I live in Newton now! So nice to know there are some local Havs around  I just took Lola to Doggone It in Needham and was very pleased. I wasn't ready for Lola to have a full out groom, so I just asked them to trim her bangs and paws. She looked so beautiful and was super soft for days! I was pretty specific as to how I wanted her to look but they were very receptive and did an amazing job.


----------



## sandypaws (Aug 8, 2012)

*Grooming in Metrowest*



Lola :) said:


> I live in Newton now! So nice to know there are some local Havs around  I just took Lola to Doggone It in Needham and was very pleased. I wasn't ready for Lola to have a full out groom, so I just asked them to trim her bangs and paws. She looked so beautiful and was super soft for days! I was pretty specific as to how I wanted her to look but they were very receptive and did an amazing job.


Glad you found someone good for Lola. It can be a challenge and sometime takes lots of trial and error to get it right.

I was born and raised in Waltham and went to Lasell in Newton. My Dad worked in Needham so I know all of those areas pretty well. We moved to Holliston when we got married, rwised our family there and then moved to the Cape almost 8 years ago.

Lola is a little doll.


----------



## rt12345 (Feb 1, 2013)

Thank you all so very much for the suggestions!! We live in Needham, so I'll probably try Doggone-It first since it is so close.


----------



## krandall (Jun 11, 2009)

sandypaws said:


> Glad you found someone good for Lola. It can be a challenge and sometime takes lots of trial and error to get it right.
> 
> I was born and raised in Waltham and went to Lasell in Newton. My Dad worked in Needham so I know all of those areas pretty well. We moved to Holliston when we got married, rwised our family there and then moved to the Cape almost 8 years ago.
> 
> Lola is a little doll.


Ha! I grew up in Needham!


----------



## sandypaws (Aug 8, 2012)

*Groomer in Metrowest*



krandall said:


> Ha! I grew up in Needham!


Boy, Karen, the connections just keep coming, don't they? I guess it truly is a small world!


----------



## Missy (Nov 6, 2006)

Hi Mary, Kathy still owns pet pals... She is wonderful and loving... But Josh who works for her a few days a week just understands how I like the boys to look more. I keep them short so it is important for me for them not to look like poodles  Oh and I grew up right next to the Lasell campus . Small world. 

I will pm you about the Lyme. Sorry bout your daughter.


----------



## sandypaws (Aug 8, 2012)

*groomer in metrowest*



Missy said:


> Hi Mary, Kathy still owns pet pals... She is wonderful and loving... But Josh who works for her a few days a week just understands how I like the boys to look more. I keep them short so it is important for me for them not to look like poodles  Oh and I grew up right next to the Lasell campus . Small world.
> 
> I will pm you about the Lyme. Sorry bout your daughter.

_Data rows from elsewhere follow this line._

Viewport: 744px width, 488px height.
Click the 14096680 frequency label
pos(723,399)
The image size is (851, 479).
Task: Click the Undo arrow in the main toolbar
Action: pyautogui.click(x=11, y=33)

Thanks for the PM, Missy. I will email you tomorrow, as it may be a long one. In the meantime, I had to mention that Tyler is now groomed in "Mashpee" on Rt. 151, at Captivating Canines as was his bro, Bailey, before he crossed the Rainbow Bridge. Shauna does a great job and does exactly what I want. I've attached a pic from last fall with the "do". What was it you said about "small world".


----------



## krandall (Jun 11, 2009)

I absolutely LOVE the way you have Tyler froomed!


----------



## sandypaws (Aug 8, 2012)

*Groomers in metrowest*



krandall said:


> I absolutely LOVE the way you have Tyler froomed!


Thanks. She is so great with scissoring. I love the full leg look rather than the skinny leg look on the Havanese and she achieves that effortlessly.


----------



## Alcibides (Feb 14, 2012)

There's a great one in Waban Square.


----------